В шесть часов началась всенощная. Звонить и трезвонить здесь, как должно, и понятия не имеют. Нужно будет прислать Феодора Корнилова поучить. Поют на четыре голоса, и, сверх чаяния, очень сносно, несколько похоже на пение в Коодзимаци. Федор Миното самоучкой дошел до регентства — вероятно, очень способен к сему; жаль, не кем его заместить здесь; ему в Токио поучиться бы регентству следовало. Весьма прискорбно, что миссионеры вольничают в церковном богослужении: вводят разные местные обычаи, тогда как нам нужно здесь вводить только вселенские, те, что в уставах церковных; например, пред пением «Выбранный» при окончании всенощной священник обращается и иконе Спасителя и к ней произносит молитву, потом начинает кланяться сначала одной иконе, потом другой, — и все эти диверсии его на амвоне так странны, ято я не мог не обратиться к нему потом с вопросом: «Да откуда ты взял это? Ведь ты, когда учился богослужению в Токио, этого там не заимствовал?» — «О. Арсений научил». — «А вы, о. Арсений, откуда взяли?» — «Там–то делается так», — «Ну пусть там и делается, это местный обычай, у нас же должен быть общецерковный». После всенощной сказал проповедь о христианском усердии; объясняя, как проявлять это усердие, не мог не пристыдить христиан за их неусердное жертвование для храма: Церковь была почти совсем темная, мерцавшие две лампадки не могли осветить ее, прочие же не были зажжены из экономии, ибо пред богослужением о. Петр приходил говорить мне, что христиане желают сократить освещение Церкви, так как не в состоянии жертвовать на сие столько, сколько доселе жертвовали.

Тетрадь 3

После службы приходил слепец Иоанн Сайто просить взять опять сына его Александра на церковную службу здесь учителем в миссийское училище. (Итак, этот Александр солгал, говоря что отец его требовал, чтобы он оставил церковную службу, и что он рассорился с отцом из–за этого); сын–де нужен ему здесь как слепцу для помощи, а также и для нроповеди тем, кому он, ходя по домам, как [?]ама успеет внушить желание слушать христианское учение.
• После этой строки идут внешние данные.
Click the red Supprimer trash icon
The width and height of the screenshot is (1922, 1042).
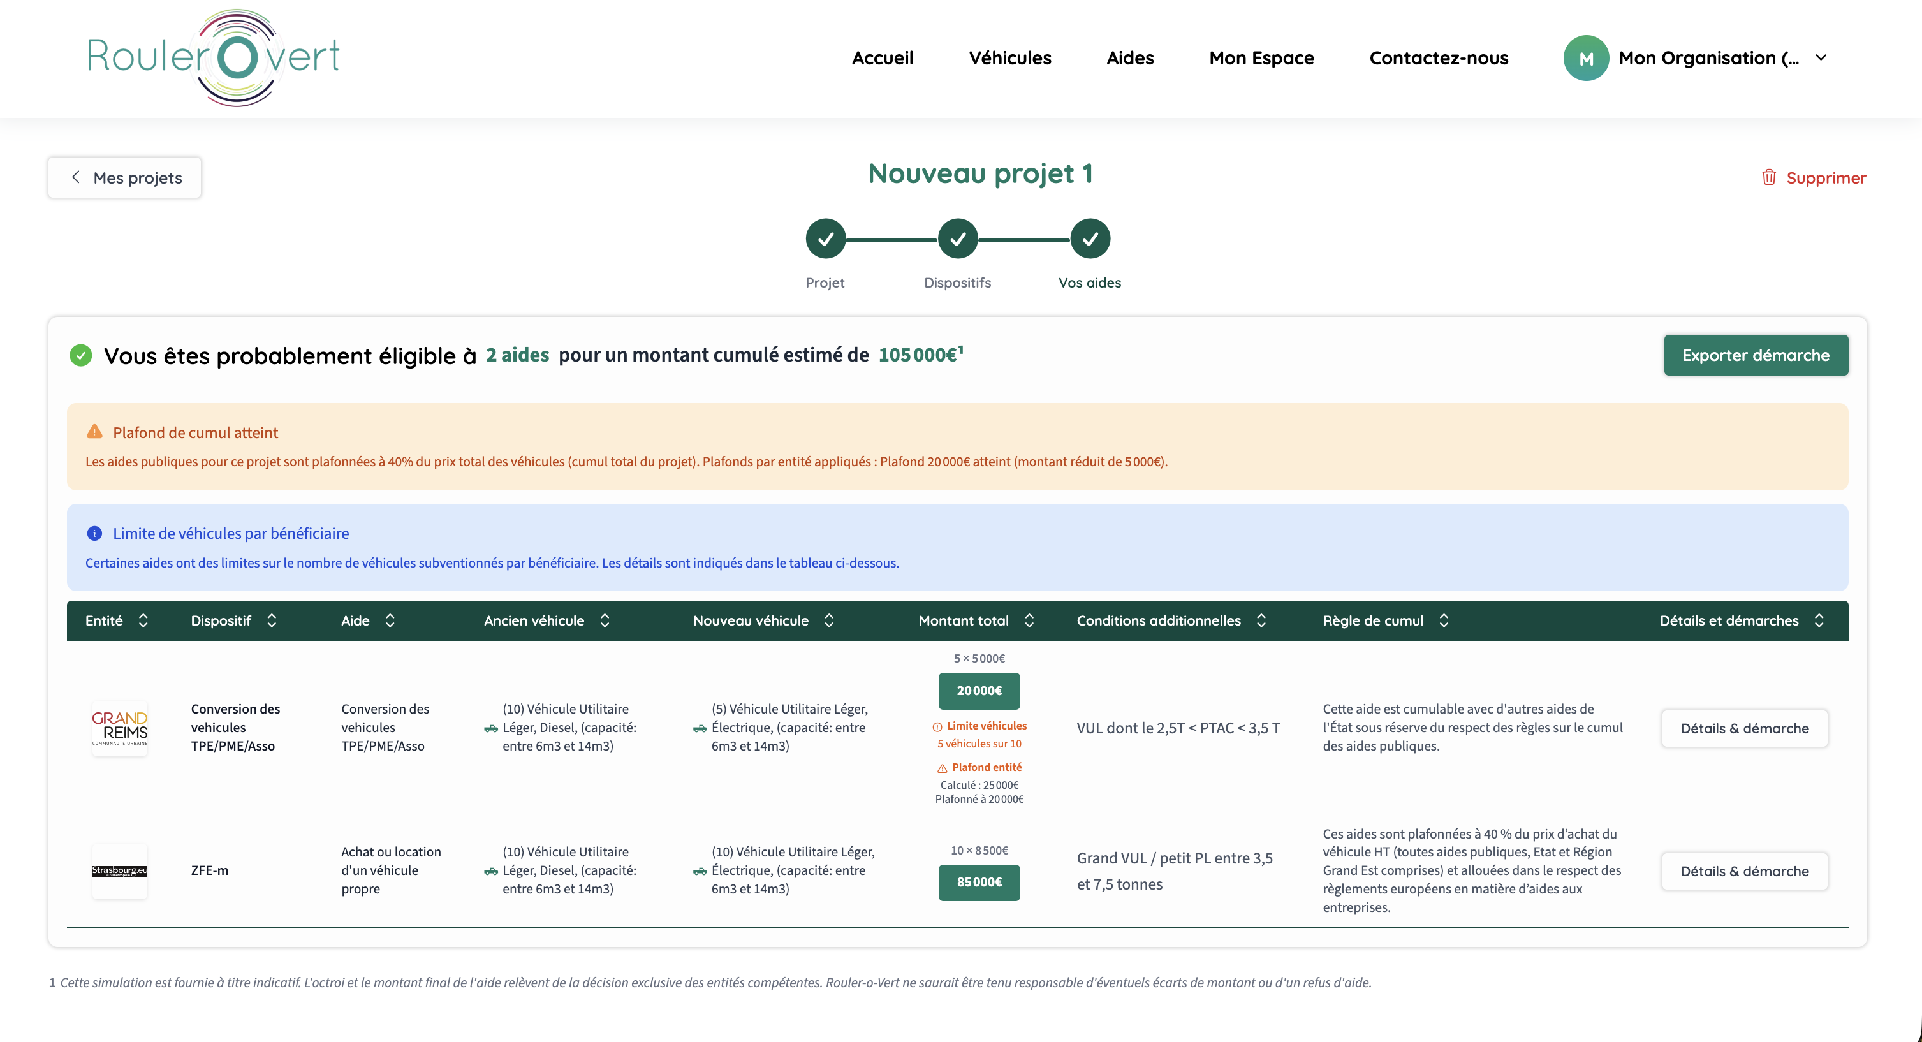pos(1768,178)
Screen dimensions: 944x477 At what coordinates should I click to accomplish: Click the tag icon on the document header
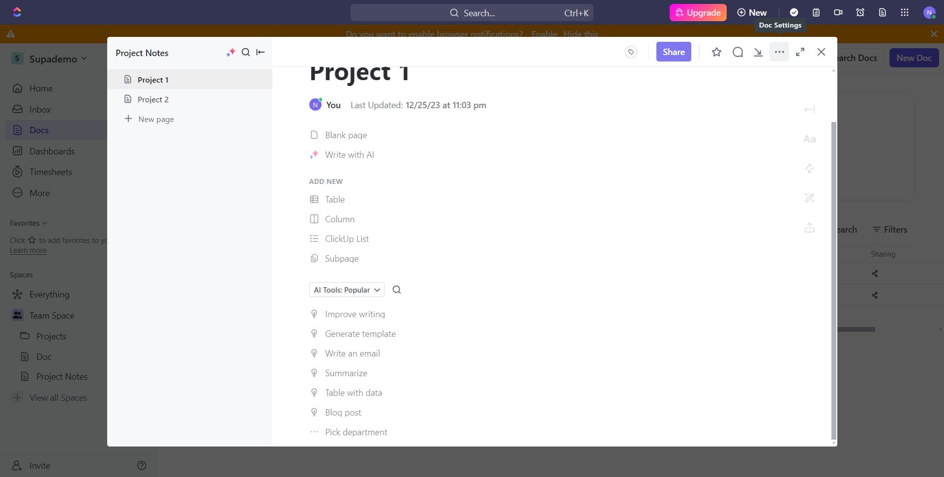pyautogui.click(x=631, y=52)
Я убеждал Иоанна отпустить сына в Тоокейскую катихизаторское училище, куда он так хочет, и обещался ему, когда Александр кончит курс, прислать его на катихизаторство в Хакодате и никуда больше не назначать его; слепец охотно согласился.

Потом было собрание Попечительства, на котором просили позволение вносить в Миссию жалованье священника (вместо высылаемого от Миссии прямо священнику) не в начале месяца, как доселе было, а в конце, когда здесь собирается плата за квартиры в церковных домах, а также делать уплаты за церковные свечи не тогда, когда они берутся из Миссии, а два раза в год; позволено.

Отныне в Хакодатской Церкви при богослужениях заведен кошельковый сбор, а также продажа свечей христианам для ставления пред иконами. Ходит староста (Матфей Кото) с тарелкой во время чтения 33–го псалма при окончании литургии.

10/22 августа 1891. Суббота.

Хакодате и обратный путь в Токио на пароходе «Сацума–мару».

С шести часов утра была обедня, на которой, равно как и на последовавшей затем панихиде, певчие опять почти все пели весьма порядочно четвероголосным пением. На литургии я сказал «о поминовении умерших», причем объяснил (по предварительной просьбе о. Тита), почему и как оно совершается, что если устрояется поминальная трапеза, то она бывает скромная, из блюд скороприготовляемых и безыскусных, как кутья, кисель, блины, что раздается милостыня и так далее.

По окончании Богослужения, уже в десятом часу, ибо поют весьма медленно, христиане собрались проститься и проводить. Между прочим, отыскалась здесь Пинна, девочка из нашей Женской школы в Токио, которую родители сначала просили учить и крестить, а потом совсем неожиданно взяли из школы; я думал, что она так и заглохнет в языческой среде, и каялся, что крестил ее; но жена священника о. Петра неожиданно встретила ее, и ныне она, вероятно, получит дальнейшее христианское научение.